Évidemment, les défenseurs d’une telle loi invoquent sa présence dans le Coran. Effectivement, c’est un argument de poids pour un pays très majoritairement musulman. De plus, cette loi est souvent justifiée par le devoir que l’homme aura de prendre soin de son futur foyer et de sa future famille, alors que la femme pourra se reposer sur son mari, qui aura donc lui aussi hérité de plus que ses sœurs.
Des arguments qui s’essoufflent
Alors que la France réfléchit à taxer davantage l’assurance emprunteur en 2019, notamment pour diminuer son impact sur l’héritage, les arguments contre l’égalité entre les hommes et les femmes commencent à s’essouffler en Tunisie.
En effet, alors que d’autres pays légifèrent de plus en plus pour que l’héritage soit une occasion de redistribuer les richesses acquises plutôt que d’aider à les concentrer, l’attachement à cette loi de 1973 est difficile à comprendre.

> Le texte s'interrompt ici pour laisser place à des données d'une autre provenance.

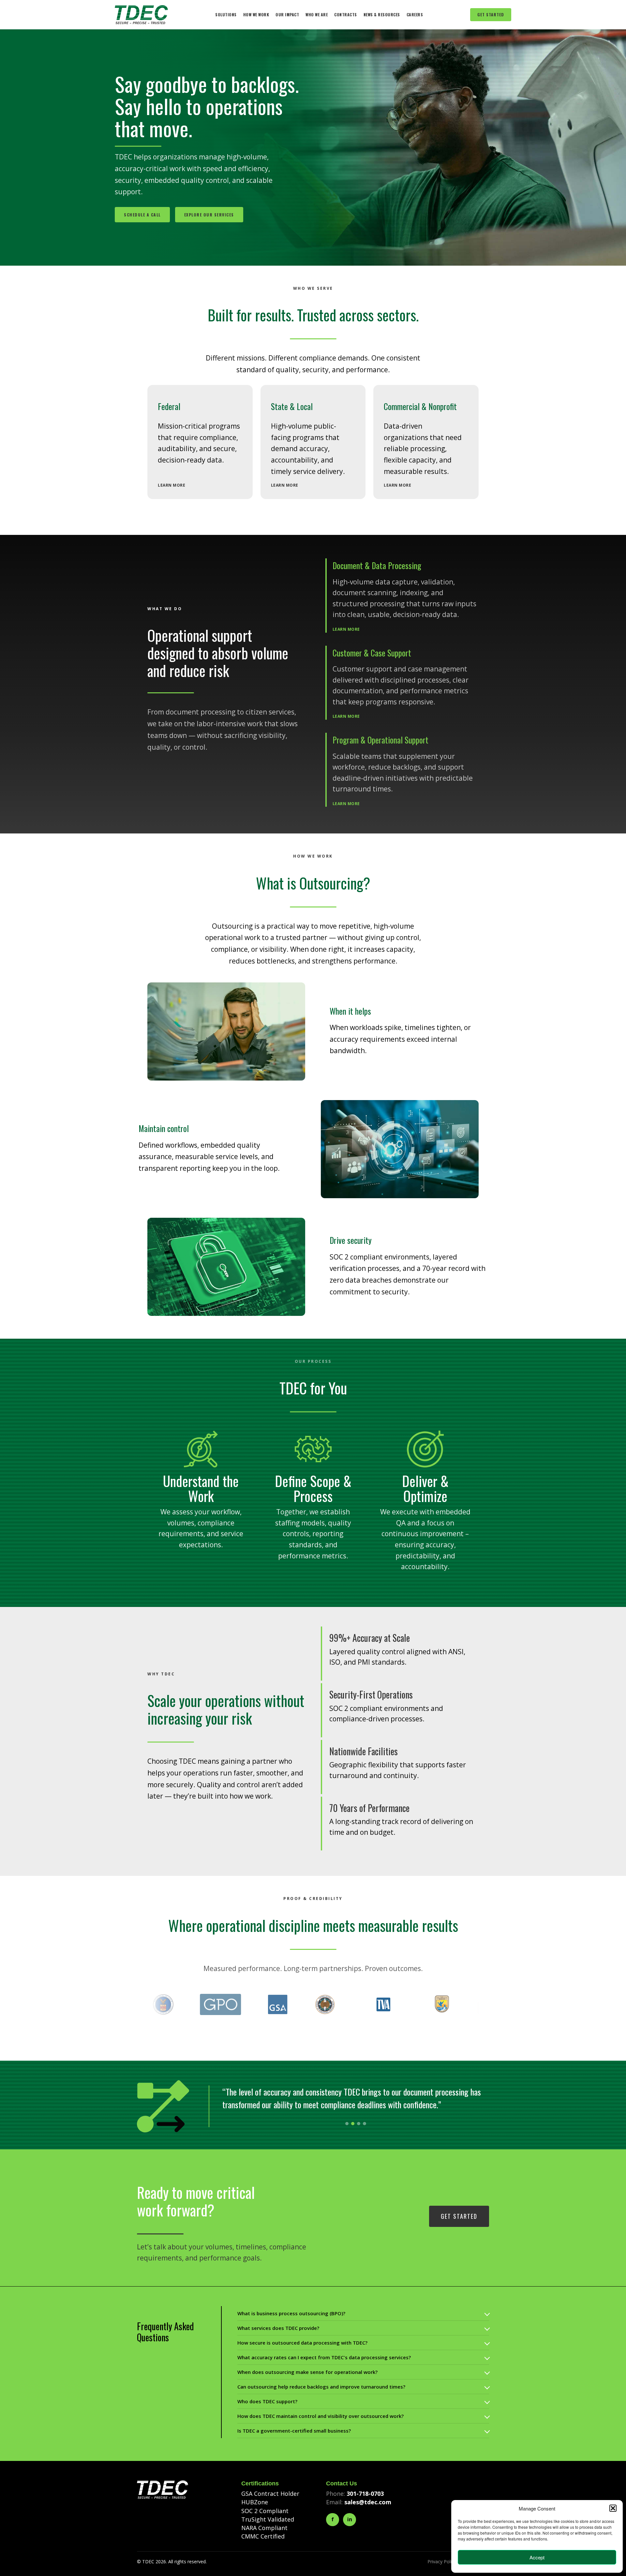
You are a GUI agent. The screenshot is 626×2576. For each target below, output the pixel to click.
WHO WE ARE (317, 14)
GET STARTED (490, 14)
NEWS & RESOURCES (382, 14)
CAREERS (415, 14)
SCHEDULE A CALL (142, 214)
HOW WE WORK (256, 14)
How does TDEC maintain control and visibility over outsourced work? (320, 2416)
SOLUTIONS (226, 14)
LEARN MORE (171, 485)
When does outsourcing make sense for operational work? (307, 2372)
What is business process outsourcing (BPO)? (291, 2313)
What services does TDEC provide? (278, 2328)
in (349, 2519)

Ceux qui souhaitent l’égalité entre les hommes et les femmes dénoncent des mécanismes sociaux et structurels inconscients que les hommes entretiennent pour conserver leur pouvoir. On sait, effectivement, que l’absence de loi sur la redistribution de l’héritage a tendance à centraliser le pouvoir dans les mains de ceux qui l’ont déjà.
Plus d’égalité
Le président a lancé ce débat en justifiant son utilité dans le cadre d’une recherche de l’égalité totale et dans tous les domaines entre les femmes. Effectivement, si l’héritage est un levier puissant de concentration de la richesse et du pouvoir qui provoque déjà de nombreuses inégalités entre les hommes selon leur famille de naissance, il entretient alors un fort rapport de dominance entre homme et femme.
Selon le président, au-delà de la question de l’héritage et de ce qu’en dit le Coran, c’est la question d’une société plus juste où les femmes ne naîtront plus d’abord enchaînées à leur père, puis à leur mari, dans l’incapacité de jouir des mêmes droits et des mêmes chances que leurs frères.